[RECORDED DATA Boundary: Start]
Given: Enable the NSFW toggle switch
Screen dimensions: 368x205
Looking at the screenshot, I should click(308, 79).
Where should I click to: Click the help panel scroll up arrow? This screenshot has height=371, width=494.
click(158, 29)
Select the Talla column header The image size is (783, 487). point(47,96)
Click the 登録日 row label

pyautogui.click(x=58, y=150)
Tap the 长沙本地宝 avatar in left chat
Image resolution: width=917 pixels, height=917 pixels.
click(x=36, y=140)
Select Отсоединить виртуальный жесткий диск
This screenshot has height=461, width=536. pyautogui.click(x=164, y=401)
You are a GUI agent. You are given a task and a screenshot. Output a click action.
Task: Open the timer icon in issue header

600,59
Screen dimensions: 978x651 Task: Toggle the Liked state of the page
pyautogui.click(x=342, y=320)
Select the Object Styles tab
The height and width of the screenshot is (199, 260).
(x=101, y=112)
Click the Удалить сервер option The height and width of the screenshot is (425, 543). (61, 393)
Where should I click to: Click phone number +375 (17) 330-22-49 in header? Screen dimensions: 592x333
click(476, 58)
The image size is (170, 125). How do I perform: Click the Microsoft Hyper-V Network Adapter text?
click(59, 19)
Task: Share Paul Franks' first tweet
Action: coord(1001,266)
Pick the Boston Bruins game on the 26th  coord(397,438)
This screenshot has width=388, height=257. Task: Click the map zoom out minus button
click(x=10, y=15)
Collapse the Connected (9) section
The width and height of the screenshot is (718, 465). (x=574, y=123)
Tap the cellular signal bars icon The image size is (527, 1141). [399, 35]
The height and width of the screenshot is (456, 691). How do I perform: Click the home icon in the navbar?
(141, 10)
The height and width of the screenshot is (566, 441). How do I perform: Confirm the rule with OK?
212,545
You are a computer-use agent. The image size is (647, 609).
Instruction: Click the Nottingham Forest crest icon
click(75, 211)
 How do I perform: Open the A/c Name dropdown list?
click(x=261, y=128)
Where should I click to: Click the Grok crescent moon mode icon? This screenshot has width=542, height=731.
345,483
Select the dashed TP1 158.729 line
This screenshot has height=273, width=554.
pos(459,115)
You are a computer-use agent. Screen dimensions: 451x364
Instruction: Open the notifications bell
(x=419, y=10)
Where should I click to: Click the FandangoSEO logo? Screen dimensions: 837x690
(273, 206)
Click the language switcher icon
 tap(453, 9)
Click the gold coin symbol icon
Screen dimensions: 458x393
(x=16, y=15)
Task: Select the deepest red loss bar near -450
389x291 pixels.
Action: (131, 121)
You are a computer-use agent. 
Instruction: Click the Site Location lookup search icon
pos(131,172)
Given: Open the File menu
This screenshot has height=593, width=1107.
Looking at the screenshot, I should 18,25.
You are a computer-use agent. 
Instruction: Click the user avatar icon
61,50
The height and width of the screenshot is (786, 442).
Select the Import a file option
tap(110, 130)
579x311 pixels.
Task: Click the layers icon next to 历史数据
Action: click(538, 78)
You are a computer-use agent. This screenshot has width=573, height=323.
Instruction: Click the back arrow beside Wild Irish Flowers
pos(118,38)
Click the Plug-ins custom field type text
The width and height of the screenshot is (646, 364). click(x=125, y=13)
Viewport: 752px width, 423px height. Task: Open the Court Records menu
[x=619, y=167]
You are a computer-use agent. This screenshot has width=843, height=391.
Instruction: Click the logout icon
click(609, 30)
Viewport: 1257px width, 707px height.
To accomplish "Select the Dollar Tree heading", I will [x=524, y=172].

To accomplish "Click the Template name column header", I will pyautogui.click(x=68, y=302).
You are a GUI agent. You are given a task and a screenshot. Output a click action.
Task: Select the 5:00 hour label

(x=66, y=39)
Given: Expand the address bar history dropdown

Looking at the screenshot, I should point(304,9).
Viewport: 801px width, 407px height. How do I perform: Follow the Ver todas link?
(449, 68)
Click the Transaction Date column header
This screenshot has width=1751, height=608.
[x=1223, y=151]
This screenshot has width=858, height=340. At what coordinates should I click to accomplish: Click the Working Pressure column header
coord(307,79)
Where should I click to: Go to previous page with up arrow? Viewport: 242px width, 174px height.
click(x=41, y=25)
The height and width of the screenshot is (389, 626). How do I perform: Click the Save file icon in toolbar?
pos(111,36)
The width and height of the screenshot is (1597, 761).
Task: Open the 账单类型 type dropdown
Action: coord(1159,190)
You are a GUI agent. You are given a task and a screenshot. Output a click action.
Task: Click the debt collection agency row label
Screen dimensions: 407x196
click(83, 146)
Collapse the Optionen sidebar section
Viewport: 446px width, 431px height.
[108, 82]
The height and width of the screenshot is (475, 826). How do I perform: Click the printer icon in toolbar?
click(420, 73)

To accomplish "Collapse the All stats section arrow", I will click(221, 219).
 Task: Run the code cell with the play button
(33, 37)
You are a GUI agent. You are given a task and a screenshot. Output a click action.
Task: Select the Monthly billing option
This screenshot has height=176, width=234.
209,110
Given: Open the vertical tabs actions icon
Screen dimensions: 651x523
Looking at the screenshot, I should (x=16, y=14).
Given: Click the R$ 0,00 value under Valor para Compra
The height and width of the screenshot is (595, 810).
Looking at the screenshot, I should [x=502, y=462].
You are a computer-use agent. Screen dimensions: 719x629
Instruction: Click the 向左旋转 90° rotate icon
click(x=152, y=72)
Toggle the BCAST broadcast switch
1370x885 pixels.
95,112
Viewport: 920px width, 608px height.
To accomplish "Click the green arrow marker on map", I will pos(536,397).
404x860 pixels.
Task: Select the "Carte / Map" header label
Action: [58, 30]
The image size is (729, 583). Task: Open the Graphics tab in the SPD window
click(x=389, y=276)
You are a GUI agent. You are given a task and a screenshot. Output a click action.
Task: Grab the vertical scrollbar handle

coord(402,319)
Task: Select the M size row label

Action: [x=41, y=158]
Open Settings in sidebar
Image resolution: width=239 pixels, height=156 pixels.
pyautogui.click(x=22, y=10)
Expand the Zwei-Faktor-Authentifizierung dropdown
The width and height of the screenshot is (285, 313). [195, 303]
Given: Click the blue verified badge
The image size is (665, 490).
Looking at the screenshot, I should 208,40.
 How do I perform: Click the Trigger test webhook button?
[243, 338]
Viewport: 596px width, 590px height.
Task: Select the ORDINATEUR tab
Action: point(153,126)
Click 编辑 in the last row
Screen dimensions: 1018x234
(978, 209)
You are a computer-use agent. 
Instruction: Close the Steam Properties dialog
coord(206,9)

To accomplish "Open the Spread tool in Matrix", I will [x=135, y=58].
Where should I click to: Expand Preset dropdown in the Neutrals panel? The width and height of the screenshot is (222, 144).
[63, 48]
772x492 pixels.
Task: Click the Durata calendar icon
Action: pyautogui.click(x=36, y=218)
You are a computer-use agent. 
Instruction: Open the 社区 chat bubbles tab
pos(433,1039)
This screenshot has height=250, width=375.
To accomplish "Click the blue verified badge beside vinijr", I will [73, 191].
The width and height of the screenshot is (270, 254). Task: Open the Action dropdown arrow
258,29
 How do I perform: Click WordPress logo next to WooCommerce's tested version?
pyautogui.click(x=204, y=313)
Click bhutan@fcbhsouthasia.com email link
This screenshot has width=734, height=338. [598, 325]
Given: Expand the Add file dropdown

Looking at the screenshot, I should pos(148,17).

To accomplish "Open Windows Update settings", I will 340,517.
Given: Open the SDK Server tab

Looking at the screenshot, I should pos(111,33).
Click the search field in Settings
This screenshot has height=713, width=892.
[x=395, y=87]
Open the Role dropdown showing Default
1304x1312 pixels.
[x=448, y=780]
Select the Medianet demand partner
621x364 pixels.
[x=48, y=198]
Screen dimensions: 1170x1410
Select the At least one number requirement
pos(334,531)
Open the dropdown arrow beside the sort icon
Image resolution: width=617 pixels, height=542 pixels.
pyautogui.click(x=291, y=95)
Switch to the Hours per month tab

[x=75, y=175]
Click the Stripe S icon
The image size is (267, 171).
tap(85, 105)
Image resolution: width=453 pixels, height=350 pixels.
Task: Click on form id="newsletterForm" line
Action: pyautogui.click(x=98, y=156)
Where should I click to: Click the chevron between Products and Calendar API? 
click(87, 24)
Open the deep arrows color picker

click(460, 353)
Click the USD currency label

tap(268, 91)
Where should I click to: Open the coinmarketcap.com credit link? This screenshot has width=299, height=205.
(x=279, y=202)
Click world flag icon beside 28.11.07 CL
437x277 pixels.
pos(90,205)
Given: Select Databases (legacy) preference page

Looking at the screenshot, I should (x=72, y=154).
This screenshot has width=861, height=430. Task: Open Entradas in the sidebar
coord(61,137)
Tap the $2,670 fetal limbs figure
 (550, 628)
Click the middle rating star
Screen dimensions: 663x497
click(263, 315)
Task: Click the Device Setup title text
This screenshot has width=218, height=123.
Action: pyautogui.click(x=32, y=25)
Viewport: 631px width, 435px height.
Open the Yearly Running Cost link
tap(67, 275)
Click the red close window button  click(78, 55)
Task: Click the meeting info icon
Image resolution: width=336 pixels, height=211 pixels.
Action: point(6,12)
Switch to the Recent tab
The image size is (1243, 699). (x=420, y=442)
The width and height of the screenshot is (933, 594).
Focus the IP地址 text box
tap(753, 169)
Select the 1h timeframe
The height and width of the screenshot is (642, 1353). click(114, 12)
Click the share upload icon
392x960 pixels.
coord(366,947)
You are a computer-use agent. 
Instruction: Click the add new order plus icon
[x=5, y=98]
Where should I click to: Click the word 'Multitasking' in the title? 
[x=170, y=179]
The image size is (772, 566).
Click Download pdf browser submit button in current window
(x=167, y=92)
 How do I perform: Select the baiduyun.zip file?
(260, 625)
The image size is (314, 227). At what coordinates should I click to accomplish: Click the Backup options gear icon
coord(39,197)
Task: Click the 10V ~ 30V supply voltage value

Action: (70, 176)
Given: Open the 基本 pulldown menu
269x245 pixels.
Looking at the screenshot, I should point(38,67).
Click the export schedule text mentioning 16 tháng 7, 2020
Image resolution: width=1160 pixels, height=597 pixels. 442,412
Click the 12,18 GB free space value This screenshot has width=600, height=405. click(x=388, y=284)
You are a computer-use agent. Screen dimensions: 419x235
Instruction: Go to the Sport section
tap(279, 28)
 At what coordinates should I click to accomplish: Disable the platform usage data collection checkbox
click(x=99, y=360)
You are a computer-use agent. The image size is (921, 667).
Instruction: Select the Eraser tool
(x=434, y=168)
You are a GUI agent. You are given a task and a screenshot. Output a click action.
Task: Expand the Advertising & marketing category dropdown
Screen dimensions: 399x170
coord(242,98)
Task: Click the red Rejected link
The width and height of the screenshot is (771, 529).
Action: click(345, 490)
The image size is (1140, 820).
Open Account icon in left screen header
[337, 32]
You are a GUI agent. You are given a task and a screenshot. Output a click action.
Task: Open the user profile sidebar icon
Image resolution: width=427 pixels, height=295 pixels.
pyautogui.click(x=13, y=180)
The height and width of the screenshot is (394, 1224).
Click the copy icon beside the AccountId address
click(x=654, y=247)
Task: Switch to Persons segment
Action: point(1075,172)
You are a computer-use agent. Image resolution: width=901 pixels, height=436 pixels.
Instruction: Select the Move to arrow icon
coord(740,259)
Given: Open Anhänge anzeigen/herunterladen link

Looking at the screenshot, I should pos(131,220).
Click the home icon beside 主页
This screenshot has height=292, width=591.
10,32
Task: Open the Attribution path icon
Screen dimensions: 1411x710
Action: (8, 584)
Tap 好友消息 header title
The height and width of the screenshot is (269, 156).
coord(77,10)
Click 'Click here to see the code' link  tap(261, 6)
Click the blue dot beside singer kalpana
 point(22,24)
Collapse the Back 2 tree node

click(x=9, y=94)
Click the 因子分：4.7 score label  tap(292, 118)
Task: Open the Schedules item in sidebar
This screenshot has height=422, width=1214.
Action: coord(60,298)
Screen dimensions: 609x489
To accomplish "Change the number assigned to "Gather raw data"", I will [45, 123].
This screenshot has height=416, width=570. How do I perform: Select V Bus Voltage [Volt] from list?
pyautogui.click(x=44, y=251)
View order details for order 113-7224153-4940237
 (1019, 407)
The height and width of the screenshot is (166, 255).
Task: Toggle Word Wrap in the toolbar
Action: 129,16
[RECORDED DATA Boundary: End]
• _YOUR GOAL_: The answer must consist of every line above that contains the word "verified".

• _YOUR SOLUTION_:
Given: Click the blue verified badge
To accomplish "Click the blue verified badge beside vinijr", I will [73, 191].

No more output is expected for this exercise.